*WORK REQUIRED*:
Extract each line of the items below that contains the string "located", and copy every such line in full. Only matches with the same capitalization count.

*MATERIAL FOR THE TASK*:
════════════════════
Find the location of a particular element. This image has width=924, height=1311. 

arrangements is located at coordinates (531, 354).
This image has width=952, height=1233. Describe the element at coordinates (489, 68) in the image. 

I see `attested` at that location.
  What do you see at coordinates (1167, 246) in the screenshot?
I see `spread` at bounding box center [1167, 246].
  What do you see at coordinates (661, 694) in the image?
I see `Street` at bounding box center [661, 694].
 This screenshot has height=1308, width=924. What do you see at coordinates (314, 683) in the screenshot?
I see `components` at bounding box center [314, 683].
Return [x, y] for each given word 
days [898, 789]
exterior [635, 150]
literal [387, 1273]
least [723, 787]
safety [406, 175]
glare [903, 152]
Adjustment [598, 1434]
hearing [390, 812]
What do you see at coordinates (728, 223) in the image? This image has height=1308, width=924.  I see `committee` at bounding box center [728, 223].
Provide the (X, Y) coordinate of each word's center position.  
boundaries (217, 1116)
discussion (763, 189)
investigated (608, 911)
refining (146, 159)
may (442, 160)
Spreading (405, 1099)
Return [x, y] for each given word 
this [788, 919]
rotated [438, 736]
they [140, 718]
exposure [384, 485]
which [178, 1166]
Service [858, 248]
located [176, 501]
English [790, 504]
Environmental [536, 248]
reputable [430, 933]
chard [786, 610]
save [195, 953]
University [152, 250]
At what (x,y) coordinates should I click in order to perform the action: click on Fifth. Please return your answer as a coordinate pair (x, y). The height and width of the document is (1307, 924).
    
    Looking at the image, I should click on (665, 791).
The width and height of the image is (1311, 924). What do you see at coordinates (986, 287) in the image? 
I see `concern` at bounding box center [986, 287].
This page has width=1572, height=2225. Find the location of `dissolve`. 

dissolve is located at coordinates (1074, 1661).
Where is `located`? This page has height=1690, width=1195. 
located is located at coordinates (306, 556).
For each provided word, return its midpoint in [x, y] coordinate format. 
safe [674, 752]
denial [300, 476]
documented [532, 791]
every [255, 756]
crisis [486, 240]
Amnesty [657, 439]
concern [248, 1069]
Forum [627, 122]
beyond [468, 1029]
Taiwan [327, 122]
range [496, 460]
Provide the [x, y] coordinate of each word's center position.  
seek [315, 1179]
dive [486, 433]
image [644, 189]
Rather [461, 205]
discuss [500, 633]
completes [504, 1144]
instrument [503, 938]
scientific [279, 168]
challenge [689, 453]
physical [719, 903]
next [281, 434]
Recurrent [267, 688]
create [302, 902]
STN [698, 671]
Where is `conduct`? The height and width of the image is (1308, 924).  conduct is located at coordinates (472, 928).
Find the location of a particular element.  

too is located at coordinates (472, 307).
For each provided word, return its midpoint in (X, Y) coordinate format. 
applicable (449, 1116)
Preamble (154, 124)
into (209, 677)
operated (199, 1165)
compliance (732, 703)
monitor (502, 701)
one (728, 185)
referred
════════════════════
*SOLUTION FOR THIS EXERCISE*:
arrangements is located at coordinates (531, 354).
located [176, 501]
dissolve is located at coordinates (1074, 1661).
Where is `located`? This page has height=1690, width=1195. 
located is located at coordinates (306, 556).
Where is `conduct`? The height and width of the image is (1308, 924).  conduct is located at coordinates (472, 928).
too is located at coordinates (472, 307).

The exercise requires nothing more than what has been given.